SELECTED TEXT →
If evaluators incorrectly flag good outputs as failures, the correction loop will waste cost and may degrade answer quality. This argues for confidence thresholds, evaluator versioning, and offline calibration against labeled datasets.

10.2 Over-correction

Some outputs become worse after intervention, especially when the system over-indexes on one constraint and destroys fluency or usefulness. Mitigation: tiered correction, candidate comparison, and hard retry caps.

10.3 Memory poisoning

If bad corrections enter the memory store and are later retrieved as guidance, the system can institutionalize the wrong behavior. Mitigation: write-path validation, trust scores, expiry policies, and periodic pruning.

10.4 Cascading loops

If every correction step produces new evaluator findings, the system can spiral into latency or cost collapse. Mitigation: utility-based stop conditions, maximum pass counts, and explicit fallback modes.

Staff-level reality: the hard part is not inventing the loop. The hard part is keeping the loop from becoming operationally pathological under real traffic, noisy evaluators, and cost constraints.

11. Implementation approach

A pragmatic implementation can be built with standard backend infrastructure rather than exotic custom systems.

Client
  │
  ├── FastAPI / Python control plane
  │     ├── Request orchestration
  │     ├── Evaluator dispatch
  │     ├── Correction policy engine
  │     └── Metrics / tracing hooks
  │
  ├── LLM provider APIs
  │     ├── Primary model
  │     └── Escalation model
  │
  ├── Postgres
  ├── Redis
  ├── Vector DB
  └── Async queue (optional)
        ├── Celery
        └── Kafka for higher-scale decoupling

This design is intentionally modular. Each evaluator can be implemented as an independent service or library. Each correction strategy can be swapped out or A/B tested. Each memory retrieval policy can evolve without changing the base model.

12. Scaling considerations

The architecture is straightforward at small scale and substantially more interesting at real production volume. The main scaling questions are not just throughput, but which requests deserve expensive correction and how to isolate tenants, memory, and policy state safely.

Multi-tenant isolation

Keep memory, policies, and evaluation traces scoped by tenant to avoid cross-customer contamination.

Tiered correction

Run cheap evaluators and fixes first; reserve heavy passes for high-value or high-risk requests.

Batching opportunities

Group evaluator calls and asynchronous analysis tasks where latency budgets allow it.

Streaming support

For interactive products, decide whether corrections happen before first token, during streaming, or after a draft is emitted.

At larger scale, a mature system would likely introduce:

13. Micro-Expert Architecture

The monolithic control plane described above is the right starting point — deployable today with standard infrastructure. But it has a structural ceiling that becomes a real problem at scale: every calibration update touches the entire model's weight space. Fixing a recurring error in software engineering advice can subtly degrade medical reasoning through weight interference. Rollback means rolling back everything.

GIVEN INFORMATION →
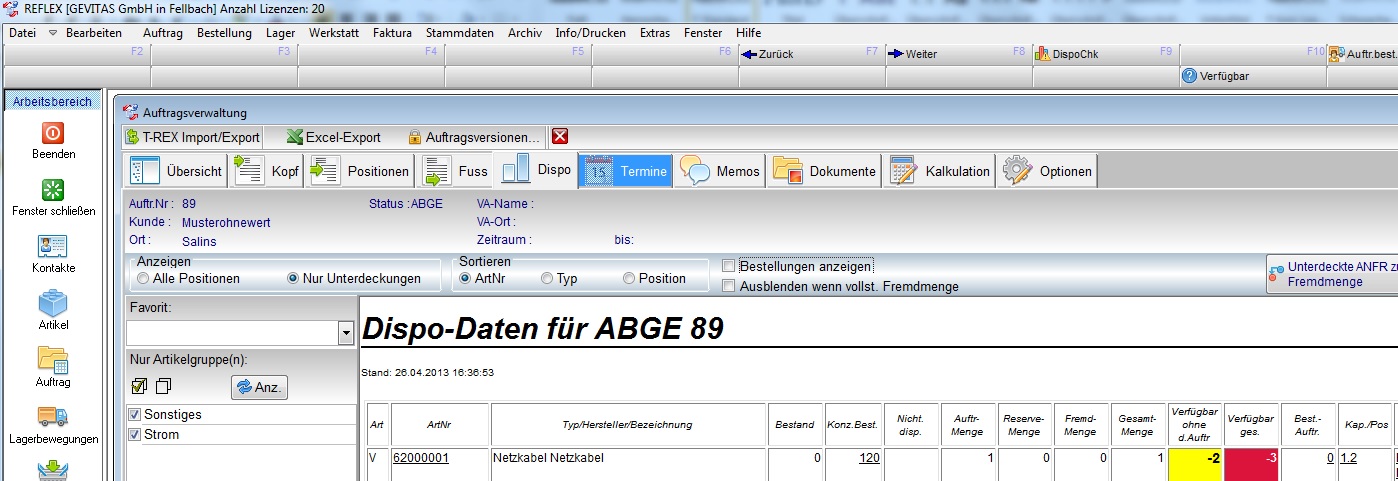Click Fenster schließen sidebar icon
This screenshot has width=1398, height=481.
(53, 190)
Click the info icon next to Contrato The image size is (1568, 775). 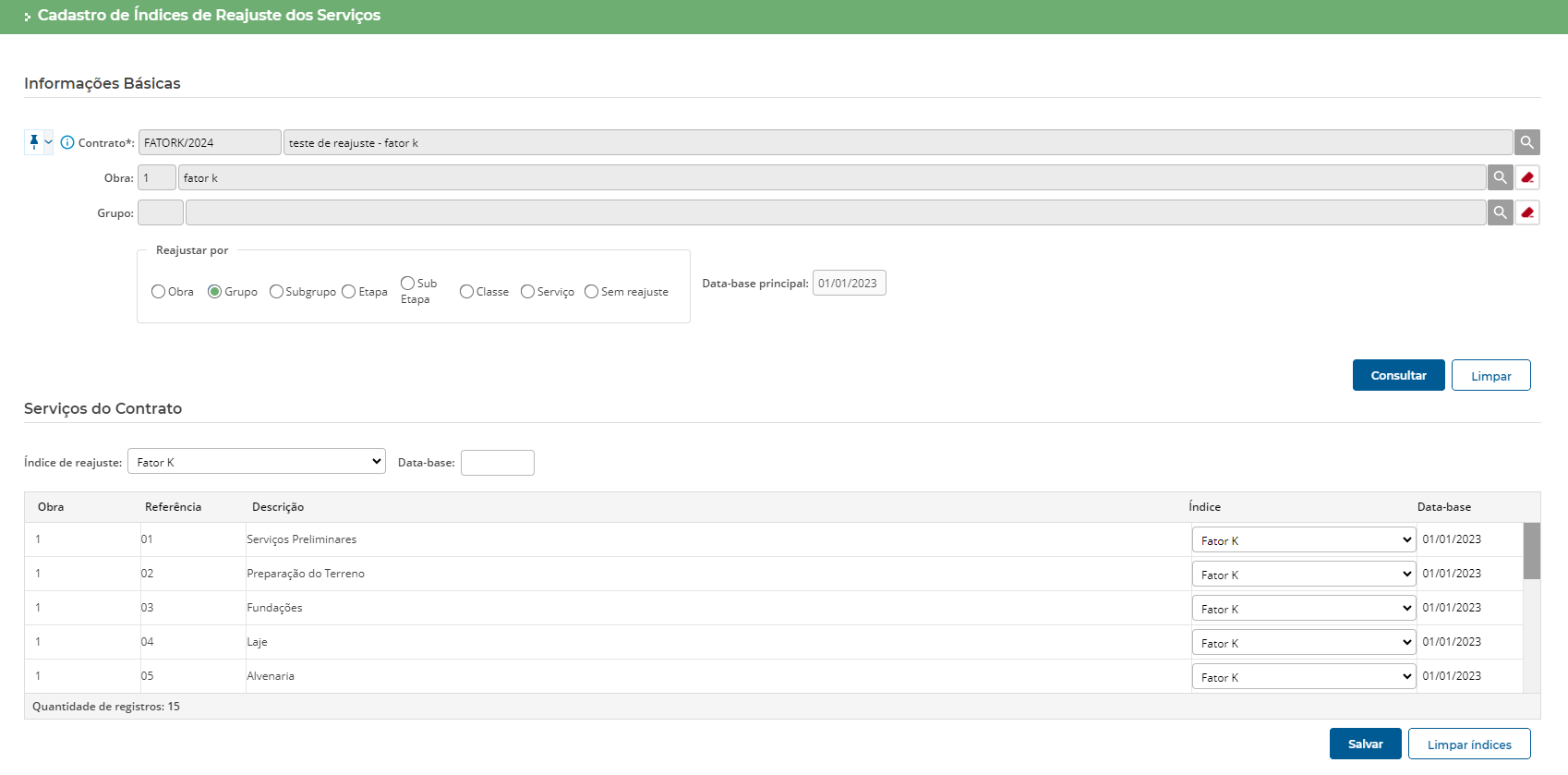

WORK INSTRUCTIONS → In the selected text, rewrite the paragraph that begins "This design is intentionally modular" as a brief bulleted list that keeps its main facts.

RESPONSE AREA →
- The design is intentionally modular.
- Each evaluator can be an independent service or library.
- Each correction strategy can be swapped out or A/B tested.
- Each memory retrieval policy can evolve without changes to the base model.